Given problem: Convert the stretch of the rows below, from the line containing "Click the Settings gear icon" through the line containing "coord(354,155)", into a Markdown table with the columns No. and Line, numbering each line in order and omitting blank lines. Include only the lines in that stretch.

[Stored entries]

* BEGIN *

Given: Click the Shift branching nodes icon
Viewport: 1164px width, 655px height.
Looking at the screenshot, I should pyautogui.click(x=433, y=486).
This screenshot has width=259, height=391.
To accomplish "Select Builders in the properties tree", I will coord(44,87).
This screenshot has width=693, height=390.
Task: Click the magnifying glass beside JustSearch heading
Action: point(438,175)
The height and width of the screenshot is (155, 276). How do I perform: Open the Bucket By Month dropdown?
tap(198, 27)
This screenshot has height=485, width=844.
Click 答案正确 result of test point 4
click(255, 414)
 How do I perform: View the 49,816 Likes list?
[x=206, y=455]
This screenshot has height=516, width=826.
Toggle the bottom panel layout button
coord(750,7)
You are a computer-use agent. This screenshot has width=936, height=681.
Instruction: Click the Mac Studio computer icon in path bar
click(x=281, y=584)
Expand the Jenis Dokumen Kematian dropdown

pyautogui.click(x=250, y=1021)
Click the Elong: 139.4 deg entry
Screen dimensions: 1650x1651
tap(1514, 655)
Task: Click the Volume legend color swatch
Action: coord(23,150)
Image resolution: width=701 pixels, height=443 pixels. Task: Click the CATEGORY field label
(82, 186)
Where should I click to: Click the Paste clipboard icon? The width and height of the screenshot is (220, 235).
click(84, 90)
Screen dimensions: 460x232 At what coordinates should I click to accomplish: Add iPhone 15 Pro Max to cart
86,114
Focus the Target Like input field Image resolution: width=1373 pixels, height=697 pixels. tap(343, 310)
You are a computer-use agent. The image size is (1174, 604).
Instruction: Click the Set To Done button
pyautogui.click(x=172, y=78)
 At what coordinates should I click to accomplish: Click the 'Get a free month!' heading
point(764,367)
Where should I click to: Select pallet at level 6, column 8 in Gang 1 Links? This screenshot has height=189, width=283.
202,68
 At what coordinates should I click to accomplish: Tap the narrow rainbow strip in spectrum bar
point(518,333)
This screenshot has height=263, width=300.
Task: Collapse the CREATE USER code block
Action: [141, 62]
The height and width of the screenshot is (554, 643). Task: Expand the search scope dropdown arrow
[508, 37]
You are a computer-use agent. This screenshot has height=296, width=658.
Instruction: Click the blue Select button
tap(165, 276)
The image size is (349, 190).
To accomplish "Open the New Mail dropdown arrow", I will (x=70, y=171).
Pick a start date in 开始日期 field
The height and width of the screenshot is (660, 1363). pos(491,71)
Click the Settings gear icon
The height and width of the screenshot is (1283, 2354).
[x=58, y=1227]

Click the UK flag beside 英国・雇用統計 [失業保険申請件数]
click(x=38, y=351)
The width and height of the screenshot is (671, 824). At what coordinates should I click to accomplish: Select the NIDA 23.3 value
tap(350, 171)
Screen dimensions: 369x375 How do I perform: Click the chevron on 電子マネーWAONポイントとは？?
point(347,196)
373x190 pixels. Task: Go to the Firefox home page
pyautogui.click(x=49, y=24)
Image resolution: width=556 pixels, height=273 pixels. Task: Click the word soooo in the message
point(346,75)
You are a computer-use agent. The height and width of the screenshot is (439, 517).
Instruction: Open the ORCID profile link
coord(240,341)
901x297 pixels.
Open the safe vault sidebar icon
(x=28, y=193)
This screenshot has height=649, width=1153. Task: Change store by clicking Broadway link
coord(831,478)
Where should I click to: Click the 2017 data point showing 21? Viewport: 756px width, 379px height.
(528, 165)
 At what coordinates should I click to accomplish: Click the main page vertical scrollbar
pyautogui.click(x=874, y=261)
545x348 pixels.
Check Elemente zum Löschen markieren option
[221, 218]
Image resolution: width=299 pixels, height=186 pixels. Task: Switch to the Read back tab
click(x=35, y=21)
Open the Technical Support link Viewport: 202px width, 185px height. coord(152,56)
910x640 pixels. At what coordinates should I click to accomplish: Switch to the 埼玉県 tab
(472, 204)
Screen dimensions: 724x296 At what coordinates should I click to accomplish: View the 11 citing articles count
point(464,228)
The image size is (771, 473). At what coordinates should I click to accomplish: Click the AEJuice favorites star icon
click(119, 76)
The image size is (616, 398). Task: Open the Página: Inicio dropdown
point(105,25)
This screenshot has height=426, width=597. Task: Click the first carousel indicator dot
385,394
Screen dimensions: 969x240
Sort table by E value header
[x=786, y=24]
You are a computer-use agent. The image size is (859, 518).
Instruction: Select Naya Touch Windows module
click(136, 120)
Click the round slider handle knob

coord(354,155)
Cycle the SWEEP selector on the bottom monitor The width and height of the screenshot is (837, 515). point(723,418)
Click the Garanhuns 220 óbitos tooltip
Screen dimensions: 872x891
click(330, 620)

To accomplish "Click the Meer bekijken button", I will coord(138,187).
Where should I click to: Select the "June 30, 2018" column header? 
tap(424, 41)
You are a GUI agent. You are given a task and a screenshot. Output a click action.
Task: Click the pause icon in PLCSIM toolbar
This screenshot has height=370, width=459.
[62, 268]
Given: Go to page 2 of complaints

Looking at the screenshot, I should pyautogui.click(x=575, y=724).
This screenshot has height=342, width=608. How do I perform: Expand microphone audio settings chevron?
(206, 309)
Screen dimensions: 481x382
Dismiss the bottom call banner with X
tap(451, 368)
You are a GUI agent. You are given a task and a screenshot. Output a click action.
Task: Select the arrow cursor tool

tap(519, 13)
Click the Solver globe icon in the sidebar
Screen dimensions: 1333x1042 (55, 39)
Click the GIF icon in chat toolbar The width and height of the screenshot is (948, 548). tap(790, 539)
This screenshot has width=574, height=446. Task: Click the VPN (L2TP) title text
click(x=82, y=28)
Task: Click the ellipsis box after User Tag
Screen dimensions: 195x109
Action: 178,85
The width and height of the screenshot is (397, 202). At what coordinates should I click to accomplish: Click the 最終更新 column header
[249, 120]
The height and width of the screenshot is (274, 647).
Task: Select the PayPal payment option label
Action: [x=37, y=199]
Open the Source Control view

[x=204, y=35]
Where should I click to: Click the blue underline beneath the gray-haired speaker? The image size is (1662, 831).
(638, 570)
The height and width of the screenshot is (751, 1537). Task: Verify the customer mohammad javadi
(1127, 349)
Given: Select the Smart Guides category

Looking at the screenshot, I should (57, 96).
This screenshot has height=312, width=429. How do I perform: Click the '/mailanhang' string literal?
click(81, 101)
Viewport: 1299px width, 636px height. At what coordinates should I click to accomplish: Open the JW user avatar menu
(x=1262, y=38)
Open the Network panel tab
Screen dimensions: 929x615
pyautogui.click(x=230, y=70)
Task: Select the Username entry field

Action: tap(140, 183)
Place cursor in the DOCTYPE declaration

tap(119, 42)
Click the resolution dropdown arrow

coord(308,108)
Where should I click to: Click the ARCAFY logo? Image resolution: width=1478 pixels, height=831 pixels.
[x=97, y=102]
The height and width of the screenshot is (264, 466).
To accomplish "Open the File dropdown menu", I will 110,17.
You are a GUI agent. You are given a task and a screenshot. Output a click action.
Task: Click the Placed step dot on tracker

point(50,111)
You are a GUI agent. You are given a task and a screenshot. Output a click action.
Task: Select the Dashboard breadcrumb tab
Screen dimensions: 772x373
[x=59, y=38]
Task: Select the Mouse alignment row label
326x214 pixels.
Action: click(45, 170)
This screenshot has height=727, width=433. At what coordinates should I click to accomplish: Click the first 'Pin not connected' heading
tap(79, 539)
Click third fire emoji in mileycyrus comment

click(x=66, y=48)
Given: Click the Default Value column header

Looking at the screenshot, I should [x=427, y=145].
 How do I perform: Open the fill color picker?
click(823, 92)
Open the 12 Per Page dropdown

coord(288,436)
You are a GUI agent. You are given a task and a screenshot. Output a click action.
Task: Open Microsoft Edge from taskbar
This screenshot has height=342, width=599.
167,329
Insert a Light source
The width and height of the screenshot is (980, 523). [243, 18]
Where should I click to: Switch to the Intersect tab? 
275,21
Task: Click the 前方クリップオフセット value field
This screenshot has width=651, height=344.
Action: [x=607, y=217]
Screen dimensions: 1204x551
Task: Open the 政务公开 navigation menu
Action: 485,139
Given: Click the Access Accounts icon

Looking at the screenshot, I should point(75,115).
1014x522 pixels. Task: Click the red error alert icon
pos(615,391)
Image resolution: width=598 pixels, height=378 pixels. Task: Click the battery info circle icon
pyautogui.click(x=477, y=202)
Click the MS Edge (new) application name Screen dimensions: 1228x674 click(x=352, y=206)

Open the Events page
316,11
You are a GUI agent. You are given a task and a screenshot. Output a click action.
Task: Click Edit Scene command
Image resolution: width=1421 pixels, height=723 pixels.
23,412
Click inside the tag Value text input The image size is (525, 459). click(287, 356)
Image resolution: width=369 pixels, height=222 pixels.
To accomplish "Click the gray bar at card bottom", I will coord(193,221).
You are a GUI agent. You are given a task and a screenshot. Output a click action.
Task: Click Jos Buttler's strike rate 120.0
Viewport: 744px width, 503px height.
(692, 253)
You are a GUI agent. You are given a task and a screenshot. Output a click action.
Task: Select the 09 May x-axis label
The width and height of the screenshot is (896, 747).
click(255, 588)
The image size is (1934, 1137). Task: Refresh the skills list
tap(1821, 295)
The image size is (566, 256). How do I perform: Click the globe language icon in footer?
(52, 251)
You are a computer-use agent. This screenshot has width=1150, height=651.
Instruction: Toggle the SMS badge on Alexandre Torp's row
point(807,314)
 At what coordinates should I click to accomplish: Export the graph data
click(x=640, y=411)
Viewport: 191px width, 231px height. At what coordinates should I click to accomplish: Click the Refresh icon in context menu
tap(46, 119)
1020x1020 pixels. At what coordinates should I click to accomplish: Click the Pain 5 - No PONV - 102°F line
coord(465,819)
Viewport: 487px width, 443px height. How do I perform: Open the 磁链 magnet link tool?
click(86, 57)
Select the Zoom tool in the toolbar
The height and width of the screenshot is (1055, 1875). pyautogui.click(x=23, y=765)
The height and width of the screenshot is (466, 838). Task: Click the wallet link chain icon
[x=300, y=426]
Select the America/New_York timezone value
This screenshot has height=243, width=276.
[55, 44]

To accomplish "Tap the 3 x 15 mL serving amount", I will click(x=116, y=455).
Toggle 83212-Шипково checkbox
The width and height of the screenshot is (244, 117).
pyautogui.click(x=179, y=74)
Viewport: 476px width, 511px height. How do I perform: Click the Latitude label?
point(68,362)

* END *

Full answer:
| No. | Line |
|---|---|
| 1 | Click the Settings gear icon |
| 2 | The height and width of the screenshot is (1283, 2354). |
| 3 | [x=58, y=1227] |
| 4 | Click the UK flag beside 英国・雇用統計 [失業保険申請件数] |
| 5 | click(x=38, y=351) |
| 6 | The width and height of the screenshot is (671, 824). At what coordinates should I click to accomplish: Select the NIDA 23.3 value |
| 7 | tap(350, 171) |
| 8 | Screen dimensions: 369x375 How do I perform: Click the chevron on 電子マネーWAONポイントとは？? |
| 9 | point(347,196) |
| 10 | 373x190 pixels. Task: Go to the Firefox home page |
| 11 | pyautogui.click(x=49, y=24) |
| 12 | Image resolution: width=556 pixels, height=273 pixels. Task: Click the word soooo in the message |
| 13 | point(346,75) |
| 14 | You are a computer-use agent. The height and width of the screenshot is (439, 517). |
| 15 | Instruction: Open the ORCID profile link |
| 16 | coord(240,341) |
| 17 | 901x297 pixels. |
| 18 | Open the safe vault sidebar icon |
| 19 | (x=28, y=193) |
| 20 | This screenshot has height=649, width=1153. Task: Change store by clicking Broadway link |
| 21 | coord(831,478) |
| 22 | Where should I click to: Click the 2017 data point showing 21? Viewport: 756px width, 379px height. |
| 23 | (528, 165) |
| 24 |  At what coordinates should I click to accomplish: Click the main page vertical scrollbar |
| 25 | pyautogui.click(x=874, y=261) |
| 26 | 545x348 pixels. |
| 27 | Check Elemente zum Löschen markieren option |
| 28 | [221, 218] |
| 29 | Image resolution: width=299 pixels, height=186 pixels. Task: Switch to the Read back tab |
| 30 | click(x=35, y=21) |
| 31 | Open the Technical Support link Viewport: 202px width, 185px height. coord(152,56) |
| 32 | 910x640 pixels. At what coordinates should I click to accomplish: Switch to the 埼玉県 tab |
| 33 | (472, 204) |
| 34 | Screen dimensions: 724x296 At what coordinates should I click to accomplish: View the 11 citing articles count |
| 35 | point(464,228) |
| 36 | The image size is (771, 473). At what coordinates should I click to accomplish: Click the AEJuice favorites star icon |
| 37 | click(119, 76) |
| 38 | The image size is (616, 398). Task: Open the Página: Inicio dropdown |
| 39 | point(105,25) |
| 40 | This screenshot has height=426, width=597. Task: Click the first carousel indicator dot |
| 41 | 385,394 |
| 42 | Screen dimensions: 969x240 |
| 43 | Sort table by E value header |
| 44 | [x=786, y=24] |
| 45 | You are a computer-use agent. The image size is (859, 518). |
| 46 | Instruction: Select Naya Touch Windows module |
| 47 | click(136, 120) |
| 48 | Click the round slider handle knob |
| 49 | coord(354,155) |